On May 29, 2018, Plofchan revoked Thomas’ power of attorney and petitioned a New York guardianship court to appoint Jennifer as her guardian for her under that state’s Mental Hygiene Law. She also asked the court to terminate Thomas and Elizabeth’s authority as trustees and to revoke any documents suggesting that she had surrendered her capacity or competency to Thomas and Elizabeth pursuant to the trust.

The two doctors who declared Plofchan revoked their previously issued certificates of incompetency. Following a hearing, the New York court found Plofchan was not an incapacitated person. And denied all of her requested relief.

In Virginia, Thomas and Elizabeth filed a complaint alleging that Plofchan was incapacitated as it relates to financial matters. She responded with a plea in bar, in which she argued that Thomas and Elizabeth lacked standing to sue, and that the New York court’s finding that she was not incapacitated collaterally estopped their suit. The circuit court agreed and dismissed the case with prejudice.

Collateral estoppel

“We conclude Ms. Plofchan failed to establish that the issues of her mental capacity to revoke the POA in May 2018 and to revoke the Trust in August 2018, and her mental capacity at present, were actually litigated in the New York proceedings. This is so for two reasons.

“First, the New York guardianship court evaluated Ms. Plofchan’s mental capacity in terms of whether she needed a guardian appointed to protect her interests, applying a different standard than is applied when determining testamentary or contract capacity.

“Second, the issue of whether Ms. Plofchan specifically had the capacity to revoke her Trust and POA was not actually litigated.

“The standard New York courts apply in a guardianship proceeding is set forth in the Mental Hygiene Law, which provides that ‘the determination of incapacity shall be based on clear and convincing evidence and shall consist of a determination that a person is likely to suffer harm because: 1. the person is unable to provide for personal needs and/or property management; and 2. the person cannot adequately understand and appreciate the nature and consequences of such inability.’ …
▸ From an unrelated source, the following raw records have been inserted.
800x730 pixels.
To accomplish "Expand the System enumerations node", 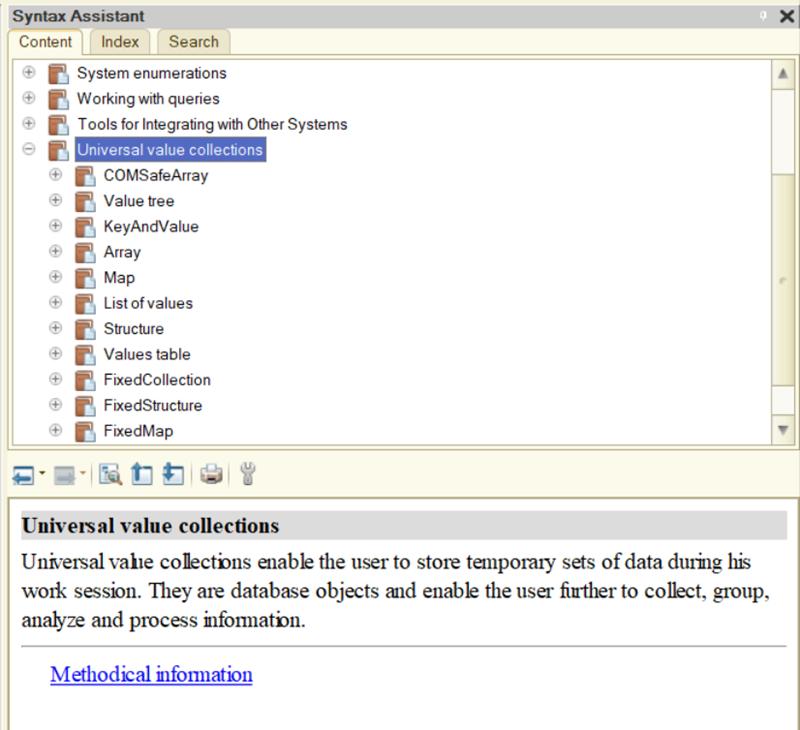I will pyautogui.click(x=29, y=73).
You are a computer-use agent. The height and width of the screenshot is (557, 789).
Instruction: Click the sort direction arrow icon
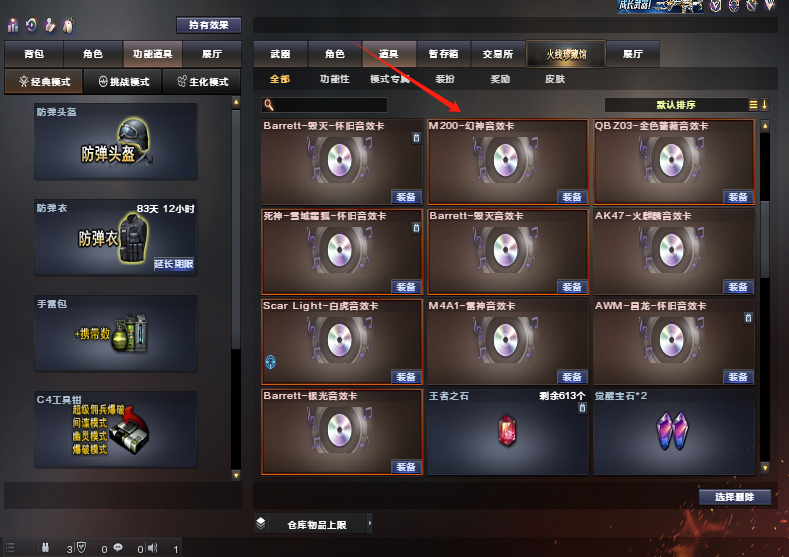click(x=764, y=105)
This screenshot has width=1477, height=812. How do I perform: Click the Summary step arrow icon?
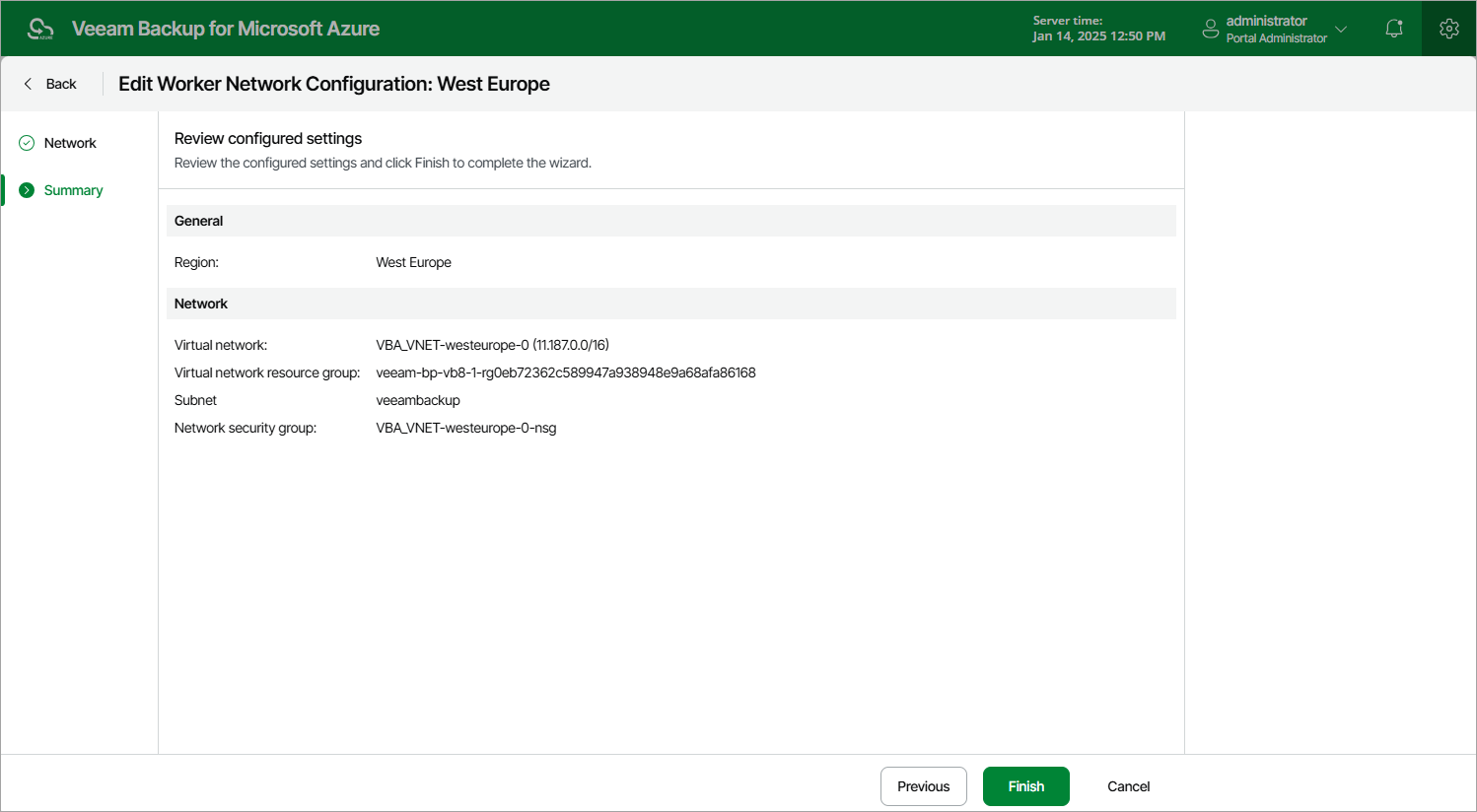tap(27, 190)
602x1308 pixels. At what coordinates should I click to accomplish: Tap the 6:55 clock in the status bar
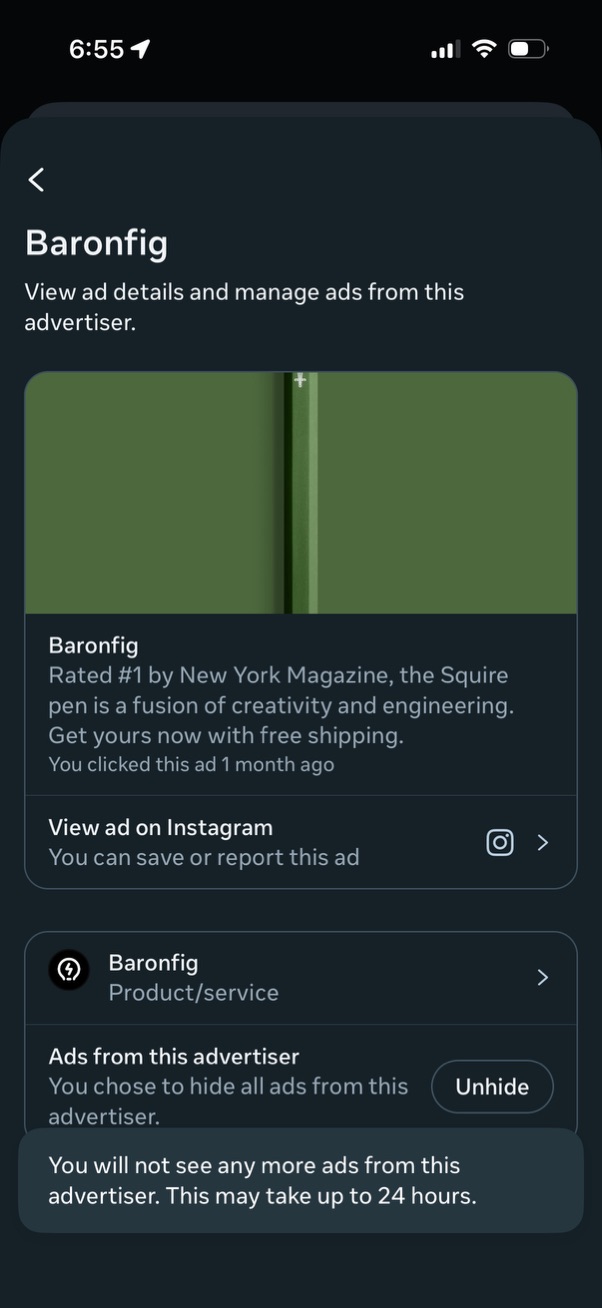97,48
“Notably, this standard is different from the New York standard for determining whether an individual had capacity to execute trust documents. … When evaluating an individual’s capacity to execute trust documents, New York courts apply the ‘contract standard of capacity, which focuses on whether the person was able to understand the nature and consequences of a transaction and make a rational judgment concerning it.’ …

“The determination of whether Ms. Plofchan had capacity to execute or revoke the POA and the Trust was not actually litigated in the New York guardianship proceeding. …
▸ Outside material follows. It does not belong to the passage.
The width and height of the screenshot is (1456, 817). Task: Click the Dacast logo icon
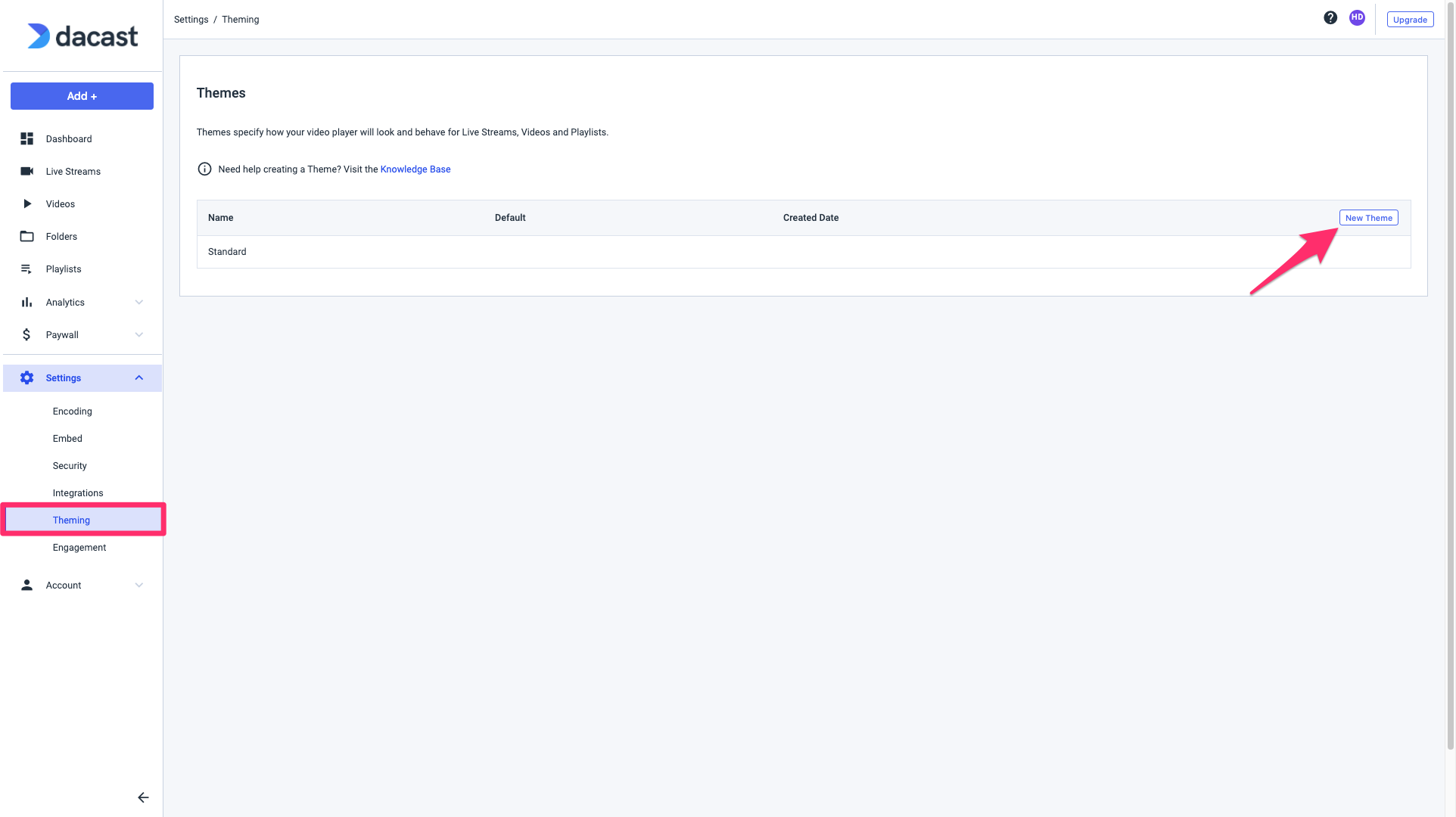tap(36, 36)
“The key inquiry, regarding Ms. Plofchan’s mental capacity, in the action initiated by Thomas and Elizabeth is whether Ms. Plofchan had the mental capacity on the dates she signed the revocations of the POA and the Trust and presently, not whether she generally had the mental capacity to manage her affairs at the time of the guardianship hearing.
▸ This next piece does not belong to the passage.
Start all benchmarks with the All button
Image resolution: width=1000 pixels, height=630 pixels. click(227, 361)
“Even if the New York guardianship court’s order could be construed as ruling on Ms. Plofchan’s mental capacity generally, it made no findings regarding her mental capacity on May 29, 2018, and August 21, 2018, the dates she attempted to revoke the POA and the Trust.

“Thus, the issues regarding Ms. Plofchan’s mental competence, relevant to the instant lawsuit, were not actually litigated in the New York guardianship proceeding, and collateral estoppel does not preclude those issues from being litigated in this case. Therefore, the circuit court erred in sustaining Ms. Plofchan’s plea in bar based upon collateral estoppel.”


“Thomas and Elizabeth argue that they have standing to bring their action and that the circuit court erred in concluding otherwise. They assert that because Ms. Plofchan failed to present evidence to support her plea, the circuit court was required to accept the well-pled allegations in their complaint as true and that their complaint alleged sufficient facts to give rise to standing. They aver that they not only had standing to bring the suit, but an obligation to do so to protect the Trust and Ms. Plofchan’s assets. …

“Thomas and Elizabeth alleged that they were co-trustees of the Trust, that Thomas was Ms. Plofchan’s attorney-in-fact, that Ms. Plofchan did not have the mental capacity to revoke her Trust or the POA, and that they, in their fiduciary capacities, were bringing suit to protect the assets and administration of the Trust.

“Taking these allegations as true, as the circuit court was required to do when ruling on a plea in bar without taking evidence, Thomas and Elizabeth have standing to bring the underlying action. Therefore, the circuit court erred in sustaining the plea in bar for lack of standing.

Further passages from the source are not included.